There has been the meeting with my roommates – and I tried to practice what I had seen before, in Dublin : I introduced myself, and shared what I was wanting to do, and one the girls here has been very happy to join me. And I experimented what a lot of travellers through the world are telling about, the famous sharing, the mutual aid, the friendship with this strangers who become our best friends during a few hours...

There has been the bikes rental (there are nearly no cars on this island), the little tiring roads, and then, this beach. M. had told me : some beaches in the Connemara are like tropical beaches... Yes. There was one like that. We sat there, I went near the sea, and it had been as if water was calling water, I cried again, without any thought except that maybe I was washing away all the sins of the world and my shoes were flooding but I did not care, I am very happy that my shoes had been baptized in this ocean, I am bringing back a bit of west salt on my winged-witch-shoes, and I really love it.

There has been this strange bike park which made us laugh a lot, without anything to hang the bikes, anyway, anyone uses any lock here...

There has been this wind that could blow off the horns, overthere on the cliff.

There has also been these seven churches and the horse nearly inside them, these old graves and these recent graves all together as Irish people do so well, past and present mixing all together too, the unreadable names on the graves but never mind, Nature is reminding, flowers are still springing from these places where some people buried other people, and the stones are here, touched by some men a long time ago, and without warning the sobs swept over once again, and this time it has been difficult to stem the tide, my best friend of the day saw it, and we laughed so much together about it, and we walked a bit until the ocean.

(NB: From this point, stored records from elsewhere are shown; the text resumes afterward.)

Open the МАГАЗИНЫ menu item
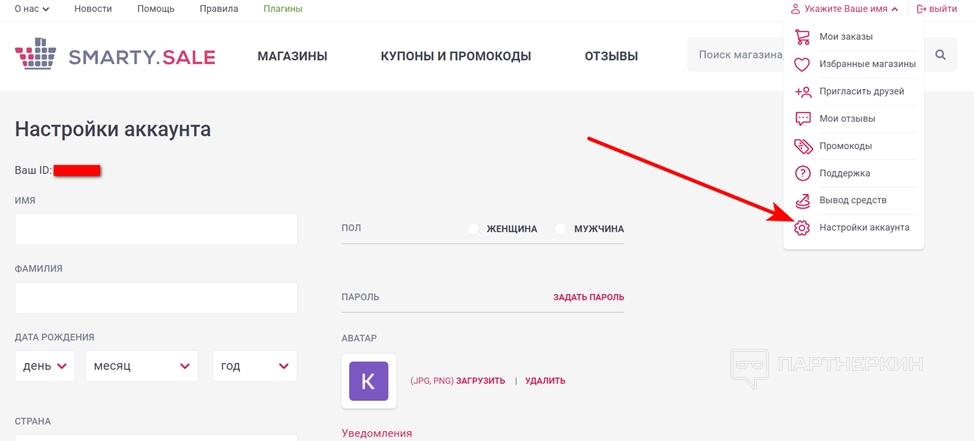This screenshot has height=441, width=974. (x=292, y=56)
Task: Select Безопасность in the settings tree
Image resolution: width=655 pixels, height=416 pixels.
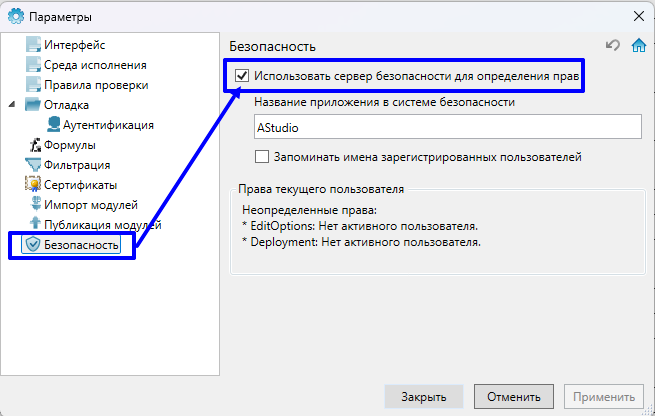Action: coord(80,245)
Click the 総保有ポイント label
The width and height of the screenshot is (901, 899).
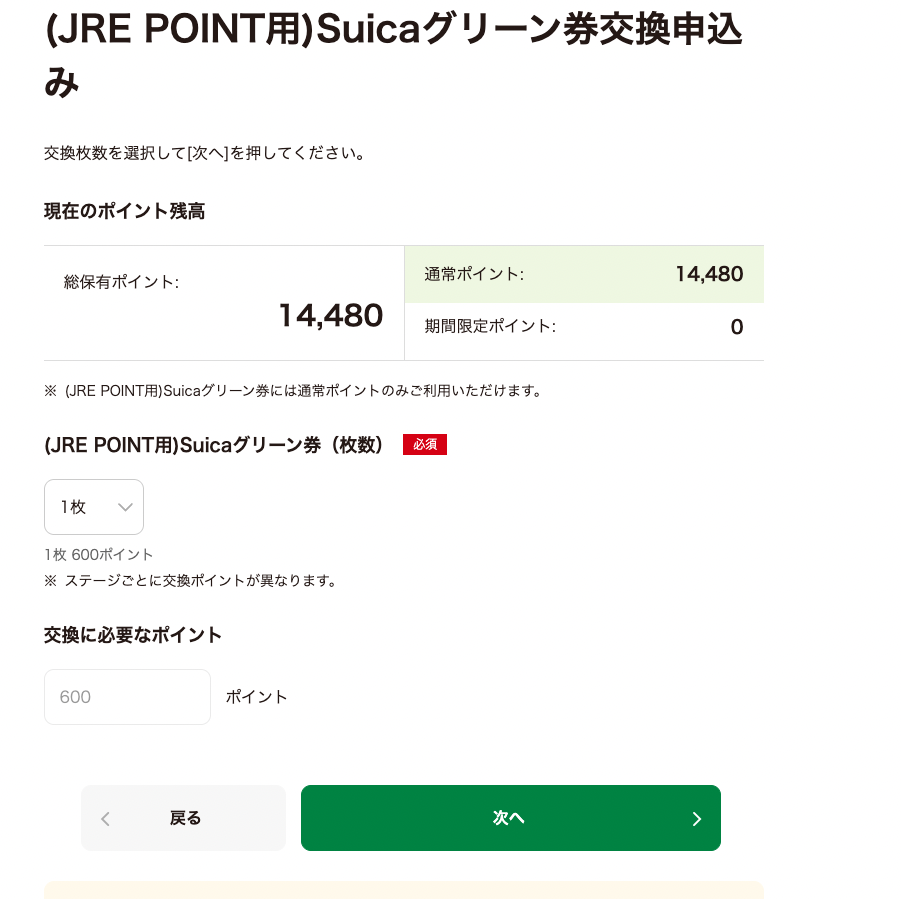pyautogui.click(x=121, y=282)
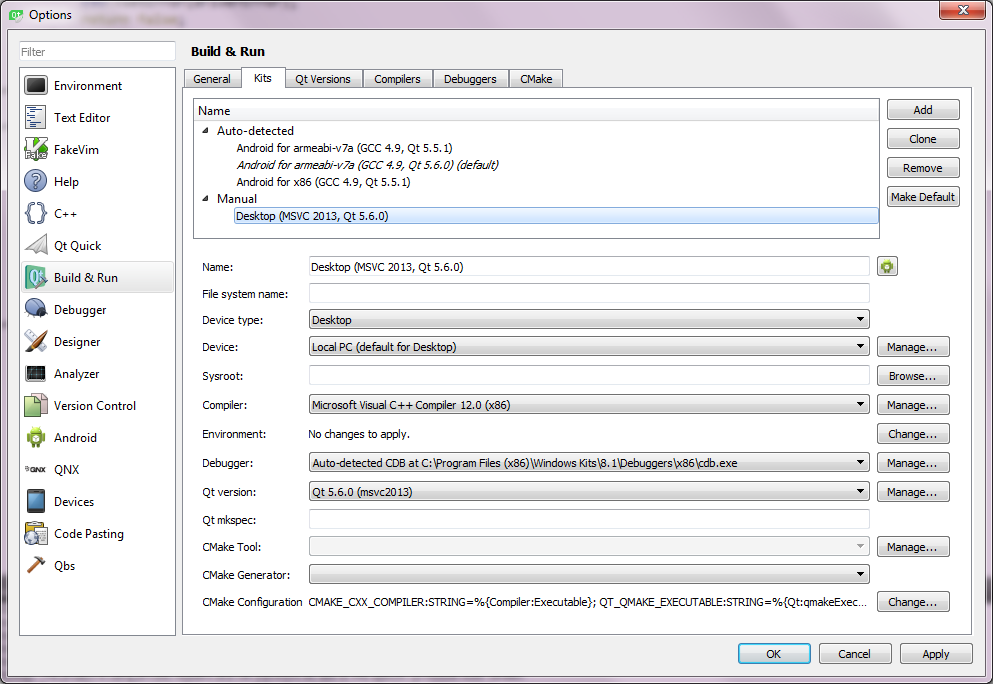Open the Device type dropdown
The image size is (993, 684).
[x=589, y=320]
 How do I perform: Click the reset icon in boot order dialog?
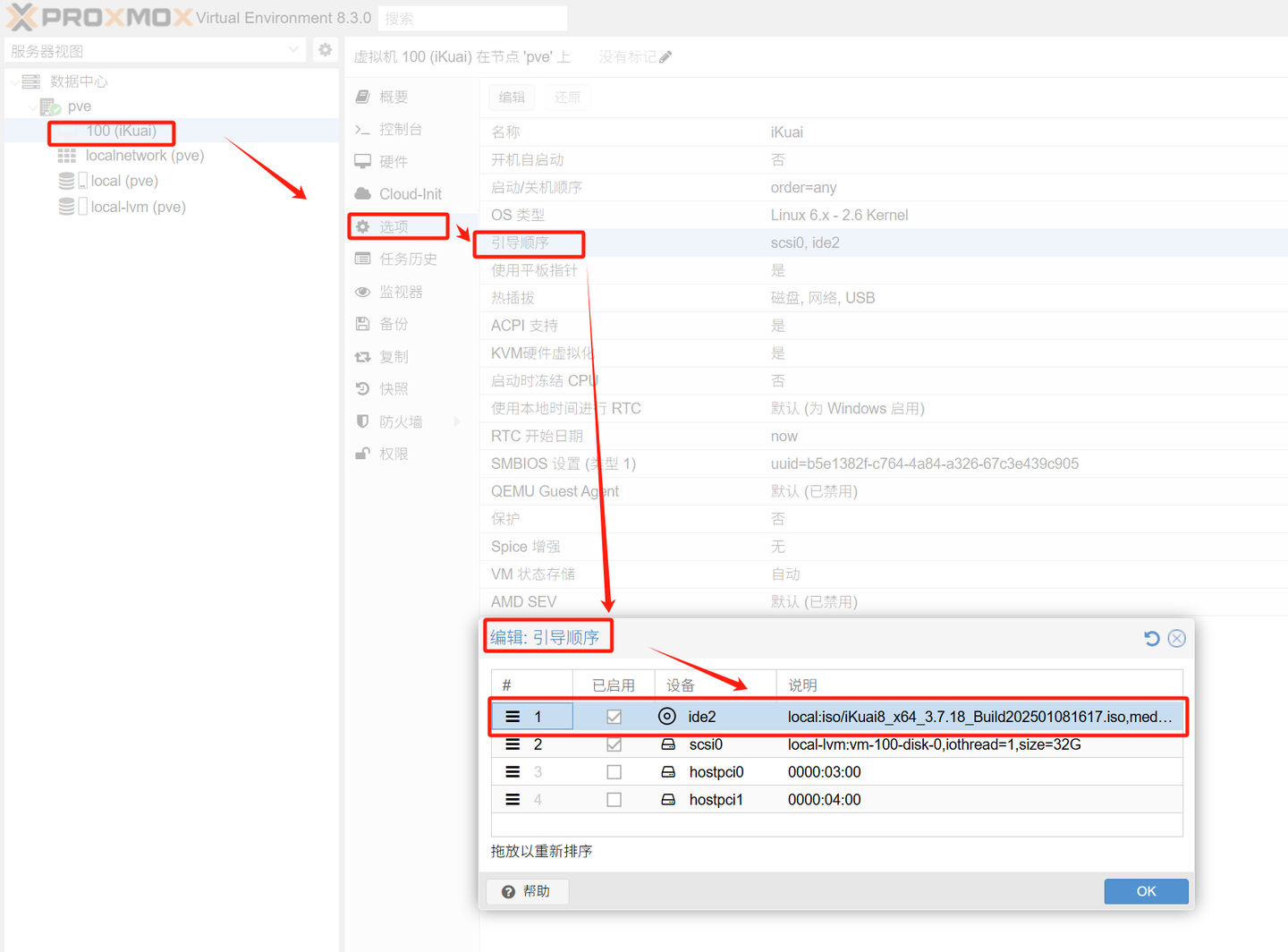click(1152, 638)
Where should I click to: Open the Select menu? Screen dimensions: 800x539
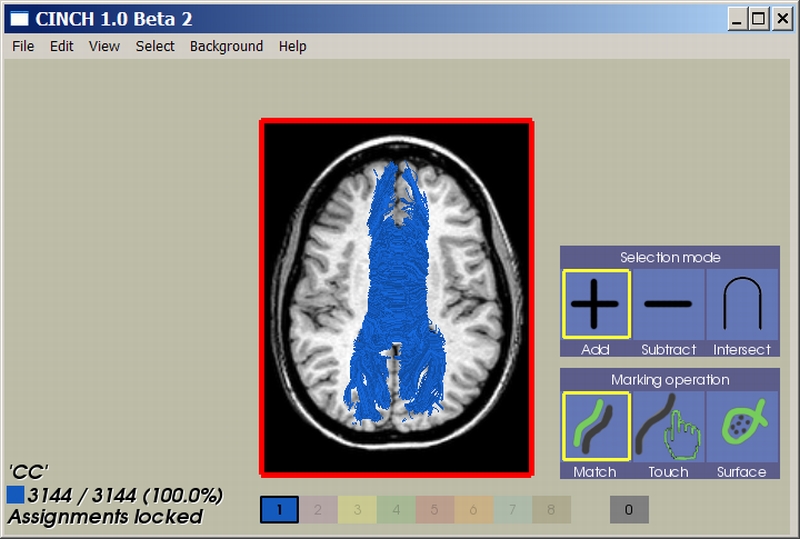pyautogui.click(x=155, y=46)
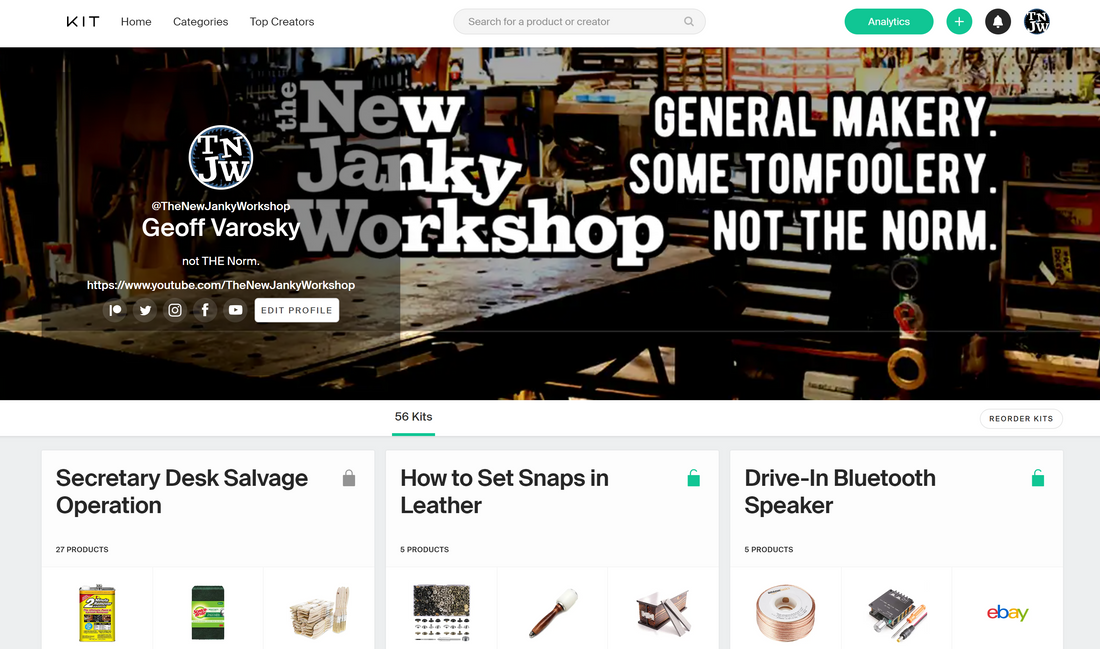This screenshot has height=649, width=1100.
Task: Open the YouTube channel icon
Action: click(236, 310)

And then we came back to the village along the ocean, an easier road than the other if you read the guides, half an hour to come back to the village, but we needed more than an hour to come back, by sweating in the wind, and in this wind blowing my tears were still flowing without stopping.

Wind in the face, so much, if you don't pedal, even downhill you move back, and from me were escaping sort of tatters of sobs coming from I don't know where, I was letting my heart opening and from it was flowing a deep sorrow both familiar and inordinate and not understandable and deeply known, crying so much, screaming in this winds I want to keep this land in my heart and in my body, I want to keep all that in me alive, and feeling that the elements were listening to me and that they were printing everything in me with sand, seaweeds and stones – stones above all.

And then we arrived too late to give back the bikes, but never mind, we will give them back tomorrow – and the day after the man renting the bikes will be nice and did not ask for more money, he told us, with a deadpan expression but a smile in his eyes, that he had passed us with his little van and had seen that we wouldn't be on time -, we let them in front of the hostel, and I saw that the word printed on the bike was "Jupiter", I laughed a lot inside, I am not afraid of retrograde Jupiter you know, I have rode it, Jupiter...

And then, during the evening in the pub, this third musketeer, this girl from Colorado (with american accent please) met when we were ordering our half-pints, with who we shared the eternity of an evening, the morning after and the last walk along the seashore before coming back to the continent (yes, on Inis Mor, Ireland become "the continent").


And the last thing, this synchronicity as a thunderclap, which provoked an other wave of tears, this little souvenir shop and this ring with a heart, traditionnaly used as wedding ring in Ireland but also symbolising the given friendship – and this so strange thing as we were going to the little harbour, crossing the path of strange people well-dressed with nice shoes and evening dresses – it is so weird to come to Inis mor dressed like that, in the wind and the rain... -, this people were arriving there to celebrate... a wedding, and as I had just passed this ring to my own finger, I told myself that yes, I would celebrate my wedding with myself - even the synchronicities agreed.